The same and not the same: being an original poet

March 27th, 2017

Ohmigawd, another poet has pinched my idea!

Poets get caught up in pursuing, not the dream, but the nightmare of originality. You think, “Ha! I’ve come up with a clever idea for a sonnet sequence using the elements of the periodic table as metaphors for political leaders. No one else will think of that!” And then you open a litmag and find someone has done it already.

Let’s try and relax. It’s never exactly the same.

Case in point: I have two favourite books on my reading table, My Chimera, by Canadian poet Michael Penny (Buschek Books, 2006), and Les Animots: A Human Bestiary by Gordon Meade of Scotland (Cultured Lama Publishing, 2015). Two books written a decade apart, by poets on different sides of the Atlantic who have likely never encountered each other. However, I can imagine each of the authors picking up the other’s book and shrieking, “No! That was my idea.”

Both volumes consist of brief, free-verse personifications of a range of animals that seem light and even whimsical, but which create a laconic, satiric commentary on the humans who observe them. They even have poems about many of the same animals. Both books draw on the tradition of the medieval bestiary, in which descriptions of animals became morality fables. They also owe something to the idea of epigram — short, memorable, punchy poems.

In spite of these great similarities in concept, the two books are subtly and deeply different. Michael Penny’s animals become metaphors for facets of the poet himself, a point that is made by the format for the titles: “My Bat.”My Squid.” “My Giraffe.” These are small, exact poems that illuminate consciousness.

There is the house-fly with its beautiful, crystal, truth-detector eyes that uses those eyes to find “all the shit in the world.” There is “My Giant Clam” that’s proud of its plush purple furnishings and content to stay in one place. “My Woodpecker” taps constantly, seeking explanations for the old question: Why doesn’t everything last forever?

The poems are witty and inventive in the connections they make.

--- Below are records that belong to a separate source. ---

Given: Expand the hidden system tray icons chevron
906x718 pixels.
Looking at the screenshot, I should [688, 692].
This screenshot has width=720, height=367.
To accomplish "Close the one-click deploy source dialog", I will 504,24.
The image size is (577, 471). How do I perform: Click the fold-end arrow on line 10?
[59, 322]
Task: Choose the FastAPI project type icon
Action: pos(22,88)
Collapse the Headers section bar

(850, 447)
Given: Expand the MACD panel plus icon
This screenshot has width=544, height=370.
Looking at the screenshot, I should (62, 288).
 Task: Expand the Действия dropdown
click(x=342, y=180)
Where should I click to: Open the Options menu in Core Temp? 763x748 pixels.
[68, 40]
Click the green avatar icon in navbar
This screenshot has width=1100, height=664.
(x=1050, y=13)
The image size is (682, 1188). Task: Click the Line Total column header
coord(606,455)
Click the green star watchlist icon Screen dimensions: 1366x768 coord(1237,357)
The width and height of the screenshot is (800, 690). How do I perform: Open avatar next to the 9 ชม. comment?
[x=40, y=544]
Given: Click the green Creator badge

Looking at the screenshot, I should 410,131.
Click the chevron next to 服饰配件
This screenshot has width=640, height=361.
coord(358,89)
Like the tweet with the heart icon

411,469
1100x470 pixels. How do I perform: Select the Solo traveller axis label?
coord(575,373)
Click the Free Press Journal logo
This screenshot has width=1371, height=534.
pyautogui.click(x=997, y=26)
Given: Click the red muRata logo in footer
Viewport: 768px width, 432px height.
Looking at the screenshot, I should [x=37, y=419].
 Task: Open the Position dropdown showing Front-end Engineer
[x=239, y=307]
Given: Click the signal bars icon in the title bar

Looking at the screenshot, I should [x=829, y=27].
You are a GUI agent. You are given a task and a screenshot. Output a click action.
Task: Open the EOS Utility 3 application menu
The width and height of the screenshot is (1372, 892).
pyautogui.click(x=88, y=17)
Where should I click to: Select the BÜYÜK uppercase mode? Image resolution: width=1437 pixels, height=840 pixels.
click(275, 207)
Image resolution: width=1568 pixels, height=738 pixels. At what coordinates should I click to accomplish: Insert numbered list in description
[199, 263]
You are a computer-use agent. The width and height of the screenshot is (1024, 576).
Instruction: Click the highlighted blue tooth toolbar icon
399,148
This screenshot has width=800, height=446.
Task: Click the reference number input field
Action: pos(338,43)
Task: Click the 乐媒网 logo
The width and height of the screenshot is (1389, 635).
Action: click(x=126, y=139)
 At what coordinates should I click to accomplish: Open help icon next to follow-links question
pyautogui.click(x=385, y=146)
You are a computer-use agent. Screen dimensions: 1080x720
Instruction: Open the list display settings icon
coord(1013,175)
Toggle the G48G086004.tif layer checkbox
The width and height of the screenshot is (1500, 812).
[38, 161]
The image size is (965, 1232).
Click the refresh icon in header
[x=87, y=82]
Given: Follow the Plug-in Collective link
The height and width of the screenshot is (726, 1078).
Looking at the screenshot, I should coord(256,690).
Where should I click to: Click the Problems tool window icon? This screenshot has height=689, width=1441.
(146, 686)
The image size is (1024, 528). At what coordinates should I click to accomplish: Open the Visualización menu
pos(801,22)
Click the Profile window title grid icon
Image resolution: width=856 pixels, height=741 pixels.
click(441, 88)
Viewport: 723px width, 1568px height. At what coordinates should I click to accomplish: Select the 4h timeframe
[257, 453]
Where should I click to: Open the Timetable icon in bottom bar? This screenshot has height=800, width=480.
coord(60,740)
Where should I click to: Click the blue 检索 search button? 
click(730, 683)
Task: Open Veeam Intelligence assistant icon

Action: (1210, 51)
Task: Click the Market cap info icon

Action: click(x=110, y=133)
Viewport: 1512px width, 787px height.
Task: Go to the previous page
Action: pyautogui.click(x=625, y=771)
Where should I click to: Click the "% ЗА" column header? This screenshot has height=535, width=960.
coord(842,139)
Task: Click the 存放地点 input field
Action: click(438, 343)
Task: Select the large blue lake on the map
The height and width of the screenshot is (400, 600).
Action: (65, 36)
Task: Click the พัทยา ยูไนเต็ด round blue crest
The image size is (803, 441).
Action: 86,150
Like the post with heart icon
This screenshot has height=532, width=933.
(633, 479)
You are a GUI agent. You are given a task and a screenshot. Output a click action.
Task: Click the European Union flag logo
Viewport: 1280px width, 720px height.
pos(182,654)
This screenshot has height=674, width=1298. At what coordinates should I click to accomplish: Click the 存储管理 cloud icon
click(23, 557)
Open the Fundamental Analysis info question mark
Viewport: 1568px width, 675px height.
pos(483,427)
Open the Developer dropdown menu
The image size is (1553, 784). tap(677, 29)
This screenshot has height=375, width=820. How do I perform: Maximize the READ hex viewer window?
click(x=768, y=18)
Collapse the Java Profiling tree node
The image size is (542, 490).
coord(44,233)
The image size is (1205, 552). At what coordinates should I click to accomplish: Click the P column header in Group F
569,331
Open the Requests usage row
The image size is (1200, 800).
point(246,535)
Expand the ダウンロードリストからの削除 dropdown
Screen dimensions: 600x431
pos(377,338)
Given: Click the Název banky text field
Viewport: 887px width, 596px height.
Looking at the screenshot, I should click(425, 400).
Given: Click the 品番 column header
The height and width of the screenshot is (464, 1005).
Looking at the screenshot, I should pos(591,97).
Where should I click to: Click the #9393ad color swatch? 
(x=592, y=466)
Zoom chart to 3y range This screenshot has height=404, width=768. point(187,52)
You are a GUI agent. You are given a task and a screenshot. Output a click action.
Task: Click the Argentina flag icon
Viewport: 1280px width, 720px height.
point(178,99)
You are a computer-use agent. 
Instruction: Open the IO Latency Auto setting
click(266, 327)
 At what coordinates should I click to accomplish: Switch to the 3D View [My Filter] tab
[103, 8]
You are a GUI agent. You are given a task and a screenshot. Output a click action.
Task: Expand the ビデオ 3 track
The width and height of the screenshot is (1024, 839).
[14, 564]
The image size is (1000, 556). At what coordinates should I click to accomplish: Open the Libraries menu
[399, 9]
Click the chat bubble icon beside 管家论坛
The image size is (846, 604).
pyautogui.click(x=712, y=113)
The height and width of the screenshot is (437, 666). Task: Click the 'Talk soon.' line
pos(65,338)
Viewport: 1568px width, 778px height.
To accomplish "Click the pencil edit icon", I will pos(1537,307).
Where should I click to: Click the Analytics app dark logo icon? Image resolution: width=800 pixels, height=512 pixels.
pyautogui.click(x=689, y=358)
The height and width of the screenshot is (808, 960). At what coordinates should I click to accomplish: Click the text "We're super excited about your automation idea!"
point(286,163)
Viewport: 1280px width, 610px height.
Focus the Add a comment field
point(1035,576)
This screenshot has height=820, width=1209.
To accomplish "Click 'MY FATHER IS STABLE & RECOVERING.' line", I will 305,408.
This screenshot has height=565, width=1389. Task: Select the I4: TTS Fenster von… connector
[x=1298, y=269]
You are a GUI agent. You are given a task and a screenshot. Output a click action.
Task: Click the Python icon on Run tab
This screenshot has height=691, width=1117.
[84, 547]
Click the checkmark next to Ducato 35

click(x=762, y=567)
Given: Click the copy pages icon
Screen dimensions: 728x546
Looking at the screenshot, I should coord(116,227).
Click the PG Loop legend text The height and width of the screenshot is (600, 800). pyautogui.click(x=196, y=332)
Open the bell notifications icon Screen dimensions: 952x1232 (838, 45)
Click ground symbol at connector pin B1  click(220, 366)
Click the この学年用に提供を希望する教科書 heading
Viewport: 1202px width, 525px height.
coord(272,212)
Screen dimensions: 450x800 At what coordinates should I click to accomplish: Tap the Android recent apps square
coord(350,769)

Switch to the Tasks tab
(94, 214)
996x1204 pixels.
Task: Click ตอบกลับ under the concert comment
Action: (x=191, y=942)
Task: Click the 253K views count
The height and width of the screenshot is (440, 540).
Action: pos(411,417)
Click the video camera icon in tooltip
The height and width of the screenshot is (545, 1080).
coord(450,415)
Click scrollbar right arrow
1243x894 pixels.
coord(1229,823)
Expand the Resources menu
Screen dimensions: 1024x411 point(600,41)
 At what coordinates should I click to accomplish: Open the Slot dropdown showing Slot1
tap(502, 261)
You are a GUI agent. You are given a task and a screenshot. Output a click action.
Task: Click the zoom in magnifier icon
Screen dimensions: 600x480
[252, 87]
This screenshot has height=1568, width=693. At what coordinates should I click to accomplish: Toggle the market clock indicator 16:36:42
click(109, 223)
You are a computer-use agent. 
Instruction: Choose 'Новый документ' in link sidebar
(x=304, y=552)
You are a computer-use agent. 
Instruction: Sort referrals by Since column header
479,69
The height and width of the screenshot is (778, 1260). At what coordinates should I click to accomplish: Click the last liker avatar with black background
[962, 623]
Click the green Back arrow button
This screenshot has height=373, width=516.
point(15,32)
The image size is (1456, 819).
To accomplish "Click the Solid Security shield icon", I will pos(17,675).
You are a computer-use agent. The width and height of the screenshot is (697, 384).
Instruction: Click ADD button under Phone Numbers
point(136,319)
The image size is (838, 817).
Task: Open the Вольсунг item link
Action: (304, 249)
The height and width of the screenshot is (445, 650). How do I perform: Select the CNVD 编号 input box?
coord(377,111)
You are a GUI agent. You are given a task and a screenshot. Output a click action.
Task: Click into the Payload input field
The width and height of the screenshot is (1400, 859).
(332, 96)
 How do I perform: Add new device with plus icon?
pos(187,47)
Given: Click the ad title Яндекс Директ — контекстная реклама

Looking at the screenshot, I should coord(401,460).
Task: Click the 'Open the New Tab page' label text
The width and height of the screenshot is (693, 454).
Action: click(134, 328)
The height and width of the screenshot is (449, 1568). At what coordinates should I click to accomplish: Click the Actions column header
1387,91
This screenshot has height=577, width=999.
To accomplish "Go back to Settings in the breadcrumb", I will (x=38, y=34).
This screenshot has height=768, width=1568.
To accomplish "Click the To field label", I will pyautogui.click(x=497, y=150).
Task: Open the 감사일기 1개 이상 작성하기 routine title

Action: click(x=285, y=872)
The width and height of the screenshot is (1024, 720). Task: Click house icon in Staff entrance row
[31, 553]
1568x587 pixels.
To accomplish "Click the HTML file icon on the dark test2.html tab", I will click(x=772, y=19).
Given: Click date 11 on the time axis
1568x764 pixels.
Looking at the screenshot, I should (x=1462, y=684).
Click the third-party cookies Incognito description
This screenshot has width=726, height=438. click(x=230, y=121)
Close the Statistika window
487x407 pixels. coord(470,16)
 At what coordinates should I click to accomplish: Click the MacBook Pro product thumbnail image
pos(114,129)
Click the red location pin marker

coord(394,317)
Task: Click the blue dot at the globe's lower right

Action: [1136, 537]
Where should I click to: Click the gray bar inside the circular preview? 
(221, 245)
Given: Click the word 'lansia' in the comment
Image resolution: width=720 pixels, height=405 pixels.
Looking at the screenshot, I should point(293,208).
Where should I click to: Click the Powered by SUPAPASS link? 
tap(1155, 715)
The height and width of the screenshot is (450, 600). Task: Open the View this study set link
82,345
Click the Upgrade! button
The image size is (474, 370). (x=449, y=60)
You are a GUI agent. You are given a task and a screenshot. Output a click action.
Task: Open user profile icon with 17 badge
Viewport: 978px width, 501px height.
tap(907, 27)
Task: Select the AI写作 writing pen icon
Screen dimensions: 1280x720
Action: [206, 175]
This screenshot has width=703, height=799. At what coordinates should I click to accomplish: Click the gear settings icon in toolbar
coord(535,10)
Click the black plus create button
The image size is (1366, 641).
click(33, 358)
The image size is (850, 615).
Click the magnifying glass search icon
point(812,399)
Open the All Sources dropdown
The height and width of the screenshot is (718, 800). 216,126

Each is a strand in the argument made by the final poem about the deep connection between human and other creatures:

My Animals

are all so various —

experiments for their time

and my time.

In Les Animots, Gordon shifts the voice slightly. These poems sketch animals from a more external viewpoint; they compile not so much a portrait of the individual poet as of society. The pronouns shift too: Penny’s use of “my” and “it” become “he,” “she,” “we.”

This viewpoint creates a nice counterpoint to the wonderful pencil drawings by Douglas Robertson that accompany each poem and give the book much of its pleasure. Robertson creates not so much illustrations but metaphors—not the snake but the snake’s tracks in the sand.

There are more allusions to contemporary culture in Les Animots. Meade’s grasshopper is introducing a new dance craze. Jackdaw loves the buzz of a mainline train station. The dolphin is practicing a new form of “hydrotherapy” where “Some clients leave having had / a proper spiritual experience, / others with just a thrill.” This is a dolphin stuck in an environment of human commerce, while Penny’s dolphin (like any wordsmith) competes with air and gravity.

It’s actually a lot of fun to compare poems about the same animals. Any creature is complex enough to offer many potential metaphors, and Meade’s elephant is not Penny’s elephant.

But the planet is full of different animal species and the two books are also full of different choices. The Canadian poet’s moose is a muse who

sends me new poems

if clumsily on cloven hoof

and ready for disassembly.

The Scots poet’s badger, on the other hand, is a proletarian creature that the government has been trying to wipe out:

There must be something

about his stripey snout

that upsets the ruling classes.

Both books present ideas in quick flashes. I feel that Penny’s pays more attention to the sound and rhythm of his lines, creates the cage of words (“the strongest enclosure”) more carefully. But both are immensely enjoyable. You would lose by reading only one of them, and each is fully original in itself.

They are the same but not the same.

However, if you’re writing that sonnet sequence about periodic-tabloid politicians, remember, it was my idea first.